The Unknown Photographer (French: Le photographe inconnu) is a 2015 Quebec virtual reality work based around found photographs of World War I, co-produced by the digital production agency Turbulent and the National Film Board of Canada's French-language Digital Studio, both located in Montreal. The lead artists on the project were Loïc Suty (director, sound designer, scriptwriter), Osman Zeki (lead developer, 3D modeler) and Claudine Matte (art director). The work was produced by Claire Buffet and Louis-Richard Tremblay, with executive producers Marc Beaudet, Benoit Beauséjour and Hugues Sweeney.

==Background==
The Unknown Photographer is an immersive experience based on almost 300 photographs of World War I, which Montreal director Philippe Baylaucq found as a teenager in 1974 in an abandoned house in Morin Heights, north of Montreal. Years later, Baylaucq passed the photos on to a friend, photographer Bertrand Carrière, who used them as the basis for a photo exhibition, Lieux Mêmes, as well as a short documentary, Finding Fletcher Wade Moses.
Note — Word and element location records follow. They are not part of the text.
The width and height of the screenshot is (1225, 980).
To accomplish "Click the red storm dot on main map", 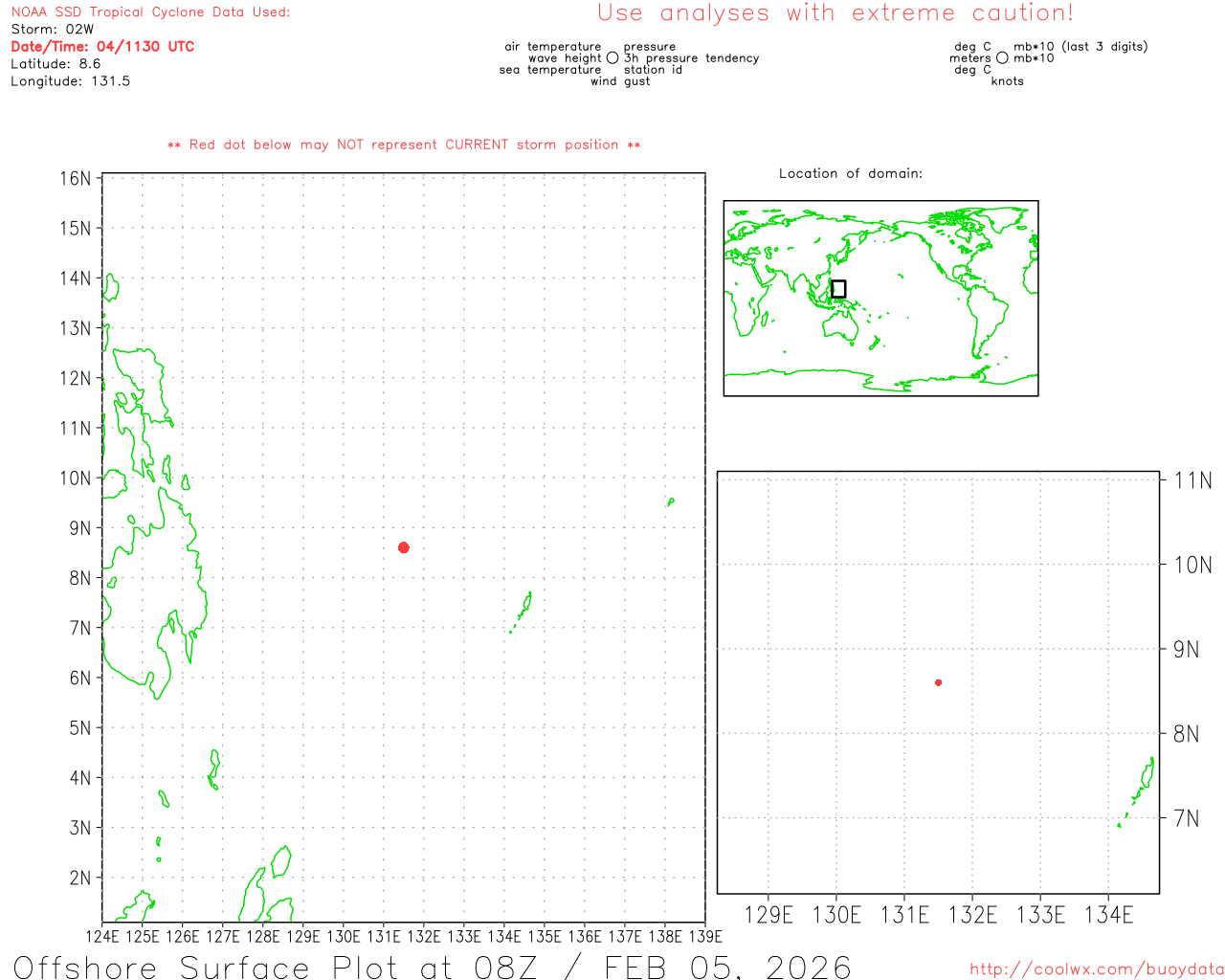I will coord(404,547).
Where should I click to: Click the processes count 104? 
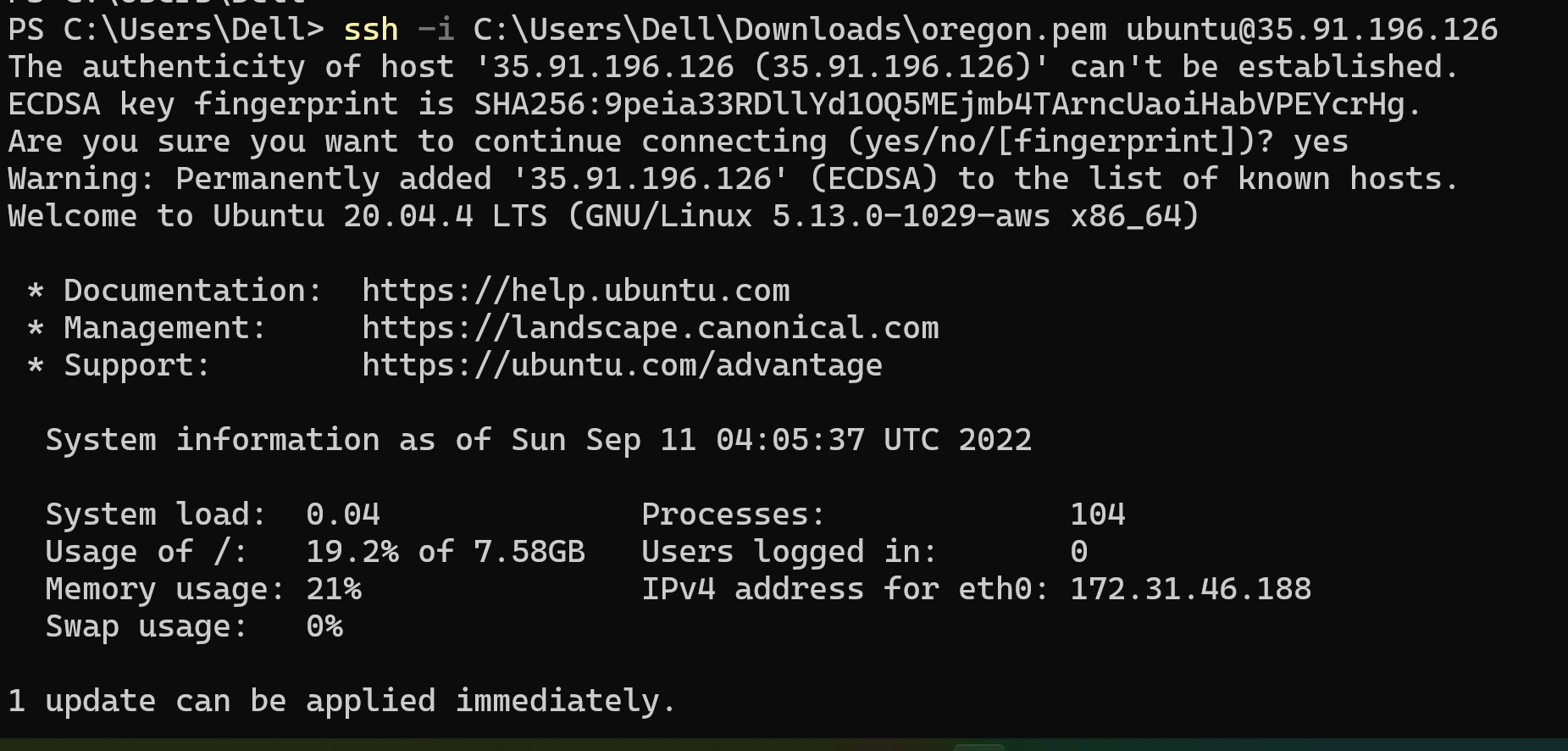click(x=1098, y=515)
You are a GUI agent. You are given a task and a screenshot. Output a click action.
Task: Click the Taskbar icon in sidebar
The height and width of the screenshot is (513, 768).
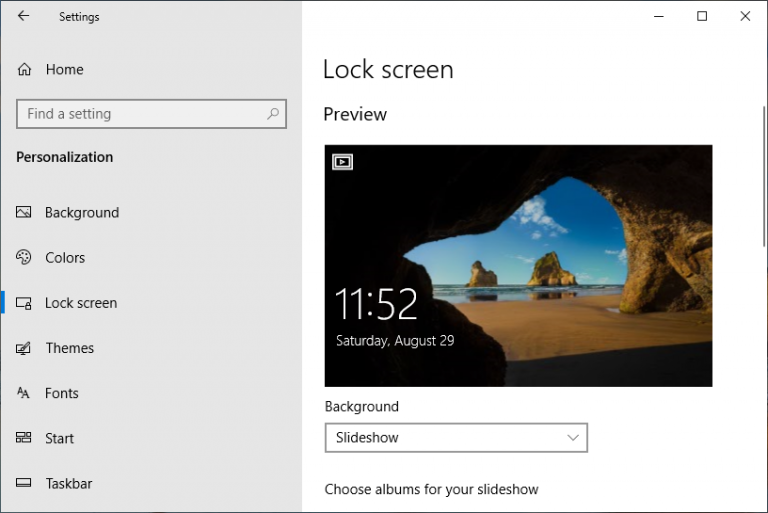click(x=24, y=483)

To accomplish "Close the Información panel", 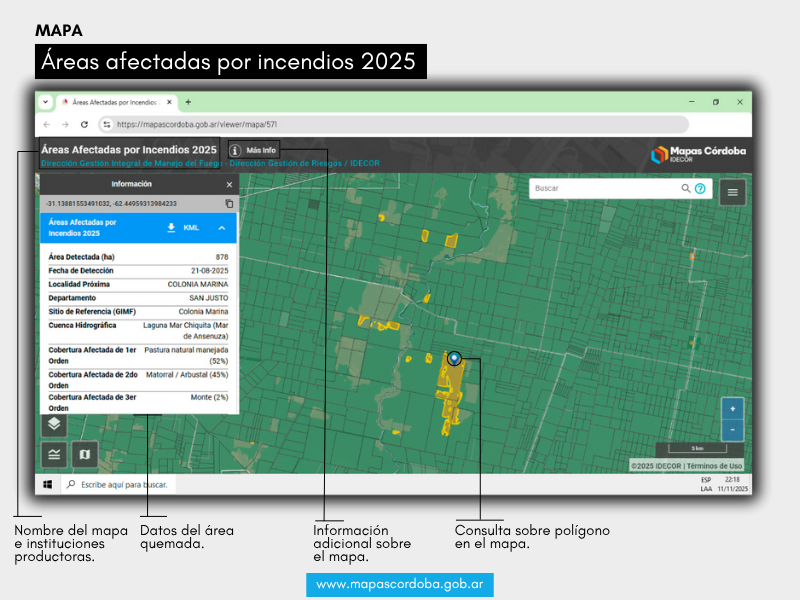I will (x=229, y=184).
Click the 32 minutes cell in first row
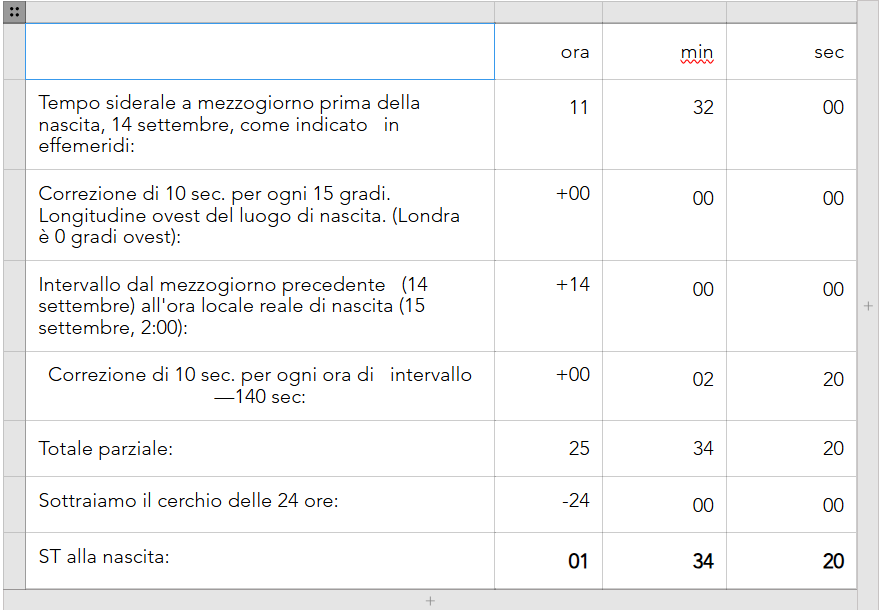 [664, 124]
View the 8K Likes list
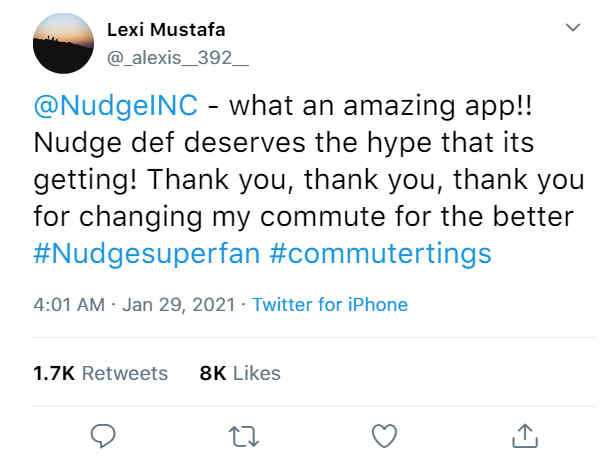 coord(240,373)
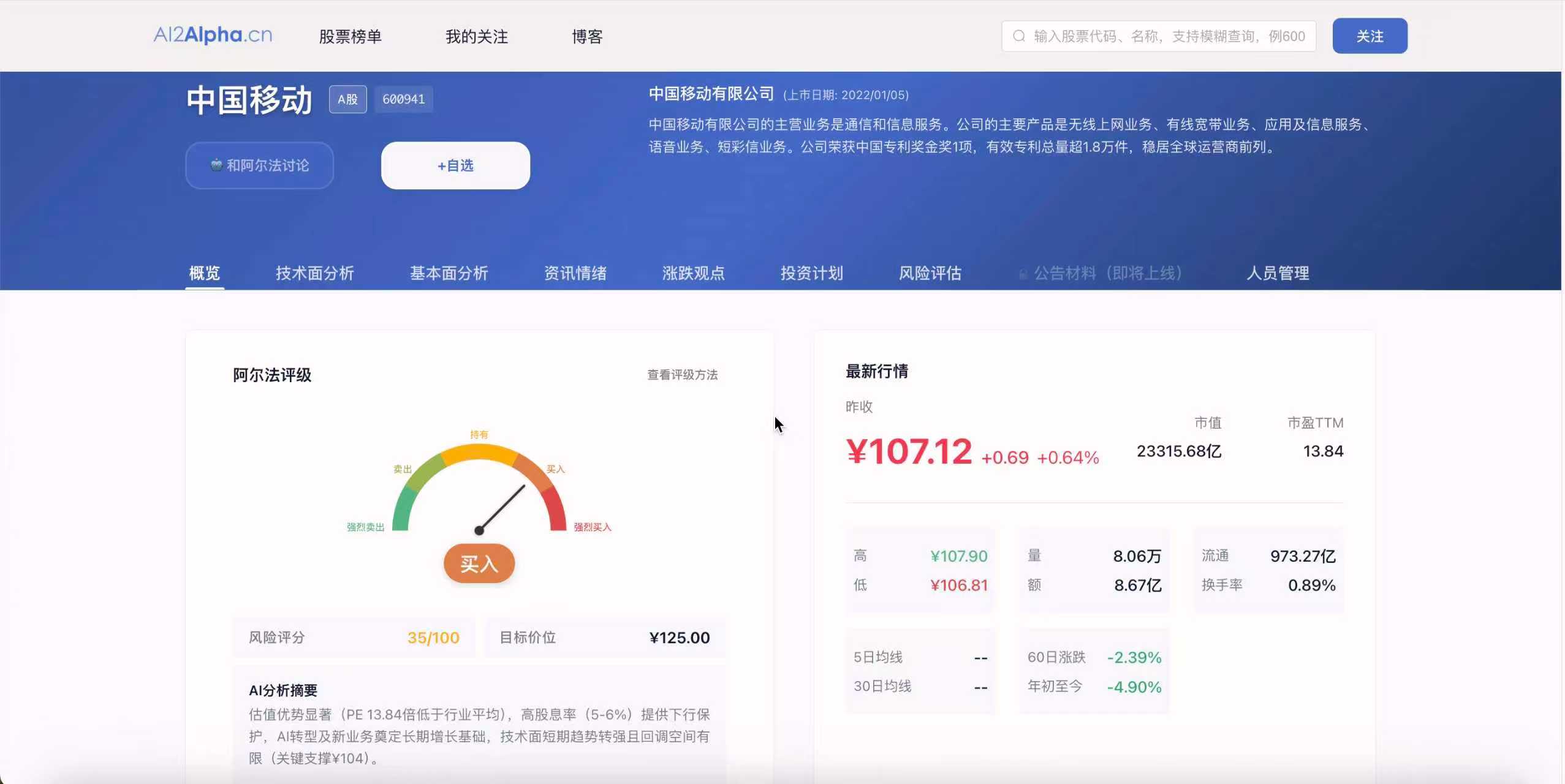Click the A股 market tag
Screen dimensions: 1565x784
[x=347, y=99]
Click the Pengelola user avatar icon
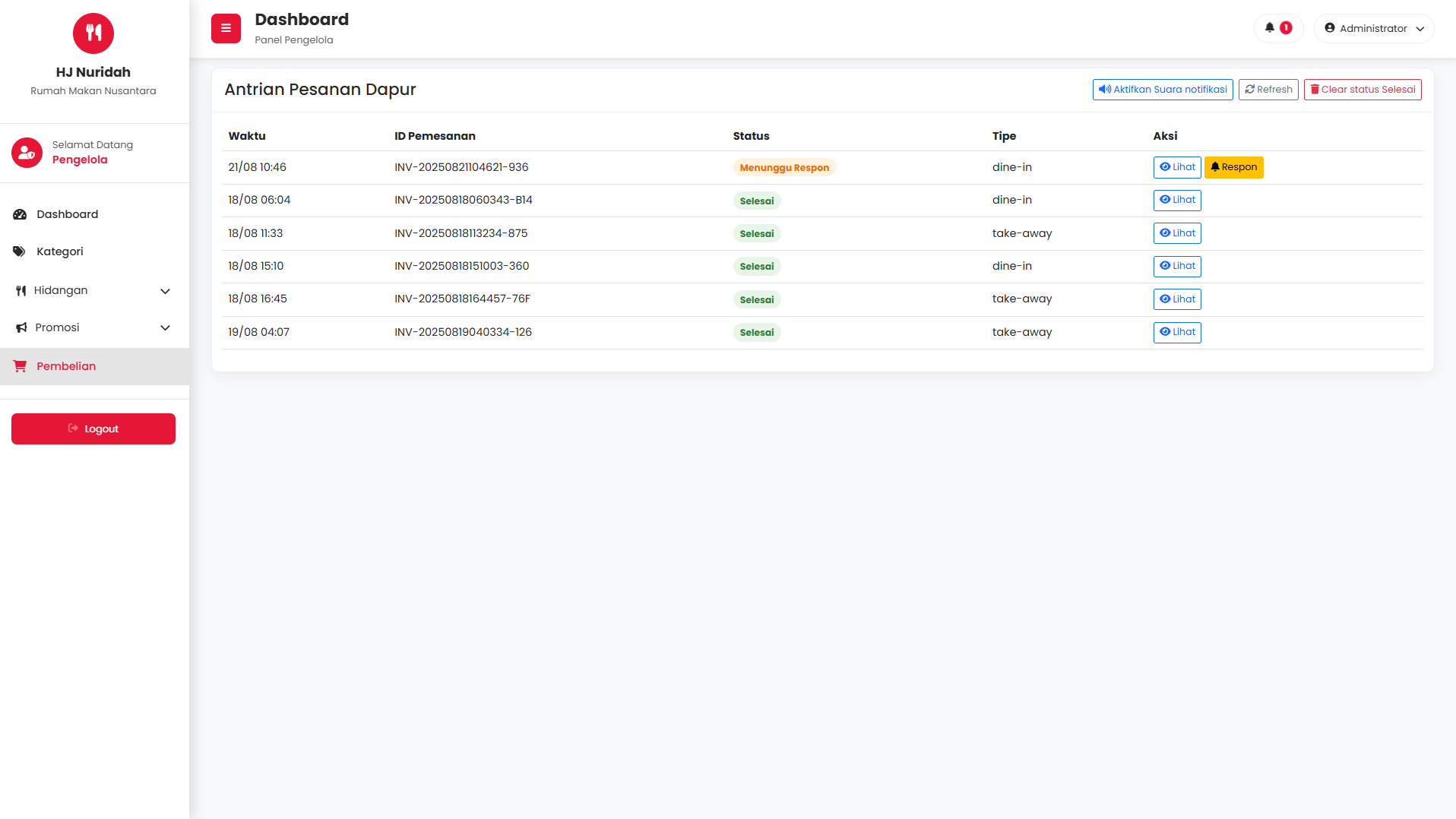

For over 10 years, Carrière tried to find some trace of what happened to the owner of the photo collection, without success.

==User experience==
The Unknown Photographer's VR experience involves a walk through a kind of "surrealist museum," exploring these World War I photographs. The production offers users three possible narratives, accompanied by spoken word passages on the horrors of war, written by novelist Catherine Mavrikakis, narrated in English by Julian Casey and in French by François Papineau. The experience lasts 20 to 50 minutes, depending on the choices users make.

==Release==
The Unknown Photographer premiered at the Rencontres internationales du documentaire de Montréal on November 13, 2015. It had its U.S. premiere in the New Frontier section of the Sundance Film Festival and its European premiere at the International Documentary Film Festival Amsterdam.

At the 2016 Webby Awards, The Unknown Photographer won the People's Voice award in the Online Film & Video/VR: Gaming, Interactive or Real-Time category.